Verfasst: Mi 26. Sep 2018, 15:12
4. Filmfest Bremen
Der weiße Elefant - 20-minütiger Kurz-Doku-Kunstfilm des Bremer Filmemachers Jan van Haselt. Der Film handelt von Rio de Janeiro kurz vor der WM 2014. In kurzen Vignetten wird Amüsantes, Nachdenkliches und Beängstigendes gezeigt und auf der Tonspur kommentiert. Eine Stadt voller unterschiedlicher Facetten und kurz vor dem Abgrund, voll von ebenso skurrilen wie interessanten Gestalten, aber auch voller Wut und Gewalt. Die Geschichten. Bilder und Töne ziehen so schnell, dass man nach sehr kurzweiligen 20 Minuten das Gefühl hat, es wären erst die Hälfte vergangen. Sehr empfehlenswert.

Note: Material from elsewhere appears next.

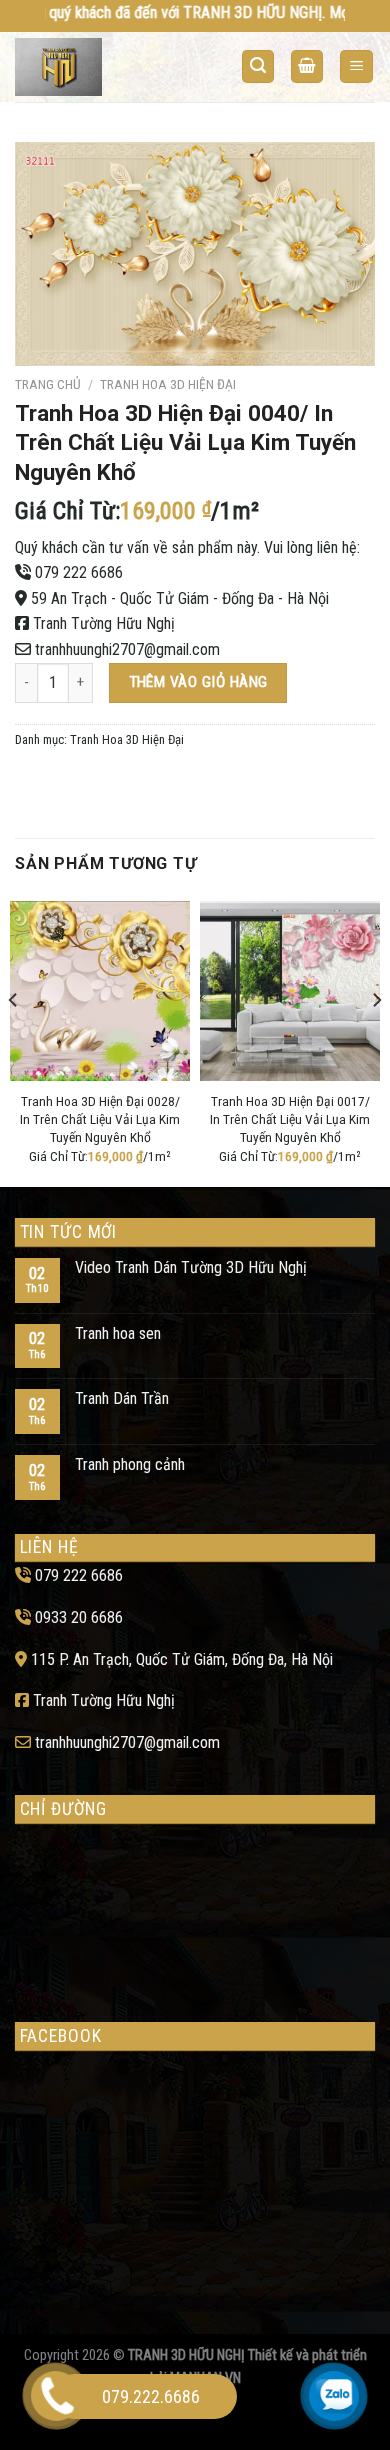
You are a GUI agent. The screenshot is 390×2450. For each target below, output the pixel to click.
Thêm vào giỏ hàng (198, 682)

My Heart Is an Octopus or My Father on the Shore of the Black Sea - Ein fast zweistündiger Experimentalfilm des Bulgaren Neno Belchev, der sich schwer in Wort fassen lässt. Ich will es aber trotzdem versuchen. Belchevs Vater war ein widerspenstiger Künstler im kommunistischen Bulgarien der 70er und 80er Jahre, wo er sich allerlei Repressionen ausgesetzt sah und auch im Gefängnis landete. Nach seinem Tod wurden seine Werke vernichtet. Sein Sohn, der eher erfolglos in die Fußstapfen seines Vaters trat, macht sich auf Spurensuche und sucht sich dabei selber. Was davon Realität und was Fantasie ist, wird nie richtig klar. Belchev erzählt die Geschichte als Collage aus Found-Footage, Fake-Found-Footage, nachgestellten Szenen in denen mal er, mal ein anderer Schauspieler die Rolle des Vaters übernimmt und Animationen. Das wird alles teils chronologisch, teils als reiner "stream of consciousnesses" aneinander montiert, immer begleitet von dem stetigen Voice-over-Kommentar des Filmemachers. Leider ist ihm - wie er in der Q&A nach dem Film erzählte, da ein Missgeschick unterlaufen, denn die englischen Untertitel wurden immer ausgefaded, sobald sie erschienen, was das Leben sehr anstrengend, teilweise unmöglich machte. Der Film ist herausfordernd, anstrengend, manchmal surreal, zutiefst sarkastisch, aber niemals langweilig und höchst spannend. Lediglich am Ende hat nach der x-ten Ab- und dann doch noch einmal Aufblende das Gefühl, Belchev konnte sich nicht so recht von seinem Werk trennen und ein Ende finden. Das kommt (nach einer Einblendung, in der uns der Filmemacher gratuliert, dass wir bis dahin durchgehalten haben) dann ein so wundervoller, großartiger Abspann, dass man da dann doch noch länger hätte zugucken können. In einer für den Film ungewöhnlich positiven Note tanzt Belchev ausgelassen zu einem Radiosong. In alter Jogginghose, nur von Knie bis Schulter gefilmt und nach einiger Zeit auch ordentlich prustend, aber nie aufgebend. Toller Film!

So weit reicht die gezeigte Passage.